Tutorial 6 - Handling a Violation of Assumption
A change-point analysis has only one assumption, that of an independent error structure. Certain types of time-dependent data such as stock prices can violate this assumption. A pattern test has been devised that can detect a violation of this assumption. Change-Point Analyzer automatically performs this test any time you analyze a set of data. If a violation of this assumption is detected, the dialog box shown in Figure 1 will be displayed. This tutorial will describe how to handle such an event.
Figure 1: Dialog Box Warning of Violation of Assumption
A Problem Set of Data
Start Change-Point Analyzer. Type in the following series of numbers:
1 2 1 2 1 2 1 2 1 2
1 3 1 3 1 3 1 3 1 3
This data starts with alternating 1’s and 2’s and then switches to alternating 1’s and 3’s. Select the data and clicking on the Fast Analysis button. The dialog box shown in Figure 1 will be displayed indicating a violation of the assumption of independent errors. You are advised to read the Assumption tab when the analysis is completed. Click the OK button. When the analysis is completed display the Assumption tab shown in Figure 2.
Figure 2: Assumption Tab Giving Further Details
The Assumption tab describes the problem, its implications and recommends possible solutions. In this case, the Assumption tab indicates that the data appears to be negatively correlated. Negative correlation means that if one value is above the average, the next value will tend to be below the average. This results in a bouncing up and down pattern, which is clearly evident in the plot in Figure 3.
Figure 3: Plot of Data
The Assumption Tab indicates that the negative correlation generates extra noise or variation in the data, not properly accounted for in the analysis. This may have caused the analysis to miss some changes. Tab 2 indicates no shift in the average has been detected. However, a change might have occurred which the negative correlation caused us to miss.
The Assumption tab indicates that one option is to perform a time-series analysis. This is beyond the capabilities of Change-Point Analyzer. However, you are also given a second option. You might be able to eliminate the correlation by averaging consecutive values using the Custom Analysis dialog box.
Using Tab 3 of the Custom Analysis Dialog Box
Tab 3 of the Custom Analysis dialog box is used to help handle violations of assumptions. It is displayed in Figure 4. Tutorial 5 describes how to use the Ranks checkbox to handle outliers. Here we will learn how to use the Violation of Independent Errors Assumption radio buttons.
Figure 4: Handling Violation of Assumptions Tab of Custom Analysis Dialog Box
The Assumption tab recommended averaging consecutive values. In other words, the first two points should be averaged together, the third and fourth points averaged together and so on. This results in the following set of data:
1.5 1.5 1.5 1.5 1.5 2 2 2 2 2
Change-Point Analyzer will do this for you automatically if you click the middle radio button and entering 2 in the associated box (See Figure 4). Click the OK button to redo the analysis. This time, no violation of assumptions is detected. The results of the new analysis are shown in Figure 5. An upward shift in the average has been detected which was previously missed.

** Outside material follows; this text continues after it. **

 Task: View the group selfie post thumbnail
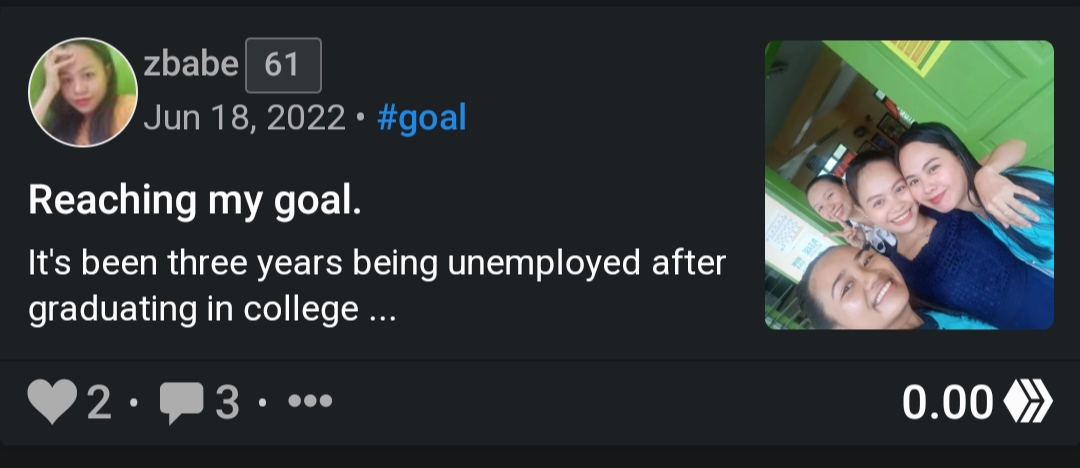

Figure 5: Results of Analysis with Consecutive Points Averaged
Positively Correlated Data
The previous example illustrated the case where the data is negatively correlated. A violation of assumptions can also occur due to positive correlation. A positive correlation means that if one value is above the average, the next several values will also tend to be above the average. A plot of such data appears to contain waves. An example is stock prices. A positive correlation has the opposite effect as a negative correlation. While a negative correlation can cause you to miss changes, positive correlations can cause you to falsely detect extra changes.
Again, averaging values using the Custom Analysis dialog box might eliminate the correlation and allow a correct analysis to be performed. With positively correlated data, you should average more than two points. The number of points should roughly correspond to the lengths of the waves. There is no guarantee that averaging points will remove the correlation. In which case, a time-series analysis is required.
Further information can be found in the article A Pattern Test for Distinguishing Between Autoregressive and Mean-Shift Data by Dr. Wayne A. Taylor.